Doch jeder Urlaub schreit nach etwas Abenteuer und wir entschlossen uns dazu eine Jeepsafari für einen sehr hohen Preis zu buchen. Doch das Geld war es alle mal Wert! Wir hatten einen aufregenden Tag, der zum Ende mit einem kennenlernen der ganz besonderen Art endete.
Auf den letzen Metern der Jeepsafari wurden wir oder vielmehr unser Jeep von einem kleinen Welpen verfolgt, der um sein Leben rannte und mit aller Kraft versuchte unsere Aufmerksamkeit auf sich zu ziehen. Dies hat er geschafft! Ohne lange zu überlegen haben wir ihn aufgesammelt und mit der nötigen Wärme und Zuneigung beruhigt. Der Reiseführer half uns einen Tierarzt zu finden (leider ohne Erfolg) und fuhr uns zu einem Tierladen damit wir Futter für den kleinen kaufen konnten. Nachdem wir im Hotel eingetroffen waren, haben wir den kleinen ersteinmal in einem unserer Zimmer untergebracht und mit Wasser und Futter beglückt. Aufgrund der bekannten Automarke Land Rover, mit der die Safari bestritten wurde, haben wir uns schnell auf den Namen "Rover" geeinigt um eine passende Persönlichkeit zu schaffen. Die Tatsache, dass er voller Läuse und Milben war, war für uns irrelevant – er wird gebadet und gepflegt. Es ging uns darum den kleinen aus den Bergen, wo er vermutlich ausgesetzt worden war, mit zu nehmen und ihm somit das Leben zu retten.

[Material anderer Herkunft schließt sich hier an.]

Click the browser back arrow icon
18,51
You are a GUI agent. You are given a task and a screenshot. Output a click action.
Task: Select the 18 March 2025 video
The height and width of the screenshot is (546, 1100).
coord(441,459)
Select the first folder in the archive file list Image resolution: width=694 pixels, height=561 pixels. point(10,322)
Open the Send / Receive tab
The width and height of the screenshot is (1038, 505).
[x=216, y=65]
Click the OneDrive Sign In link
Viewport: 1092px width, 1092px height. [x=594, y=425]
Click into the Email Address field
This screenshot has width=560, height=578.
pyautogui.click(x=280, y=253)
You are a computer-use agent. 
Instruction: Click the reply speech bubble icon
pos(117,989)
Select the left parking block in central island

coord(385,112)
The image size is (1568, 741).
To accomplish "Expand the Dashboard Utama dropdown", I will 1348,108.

Am gleichen Abend haben wir uns alle an die Handys gemacht und wollten herausfinden wie wir dem kleinen helfen können. Nach langer Suche und vielen Telefonate wurde uns Samiras Nummer weitergeleitet. Nachdem sie sagte wir sollte einfach mal vorbei kommen, buchten wir nachts um 12 Uhr noch einen Leihwagen für den nächsten Tag.
Am nächsten Tag machten wir uns in aller Frühe auf den Weg zu Samira, leider ohne Adresse. Nach mehreren lustigen und verwirrenden Gesprächen mit den Einheimischen des Ortes Nikiti fanden wir nach langem Suchen die Tierstation.
Wir waren beeindruckt über die Gastfreundschaft und die ganze Station, die sich Samira mit ihren Helfern aufgebaut hat. Es waren super nette und aufschlussreiche Gespräche und auch die anschließende Führung durch die ganze Tierstation hat uns gezeigt wie wichtig es ist, dass es Menschen gibt die den Tieren eine humane Möglichkeit zum Leben bieten. Der kleine Rover, der auf 8-10 Wochen geschätzt wurde, ist nun in sehr guten Händen und wird bestens behandelt. Wir erhoffen uns auch weiterhin eine große Hilfe für Rover seien zu können und haben vor Ort schon eine Pflegestelle bei uns in Deutschland angeboten.
Rundum hatten wir einen erholsamen Urlaub mit ein paar aufregenden und lehrreichen Tagen und können uns an dieser Stelle nur bei Samira und ihrem Team bedanken. Gleichzeitig möchte wir aber auch ein Appell an alle Tierliebhaber und zukünftige Tierliebhaber richten: Helft und unterstützt solche Tierorganisationen und schaut auch in fremden Ländern nicht weg. Mit ein wenig Bemühung und der richtigen Hilfe vor Ort schafft es jeder die Tierwelt besser zu machen und vielen Tieren sogar dabei das Leben zu retten.
Vielen Dank für alles und auf eine freudige Zukunft für Rover und alle anderen Hunde um die ihr euch so gut kümmert.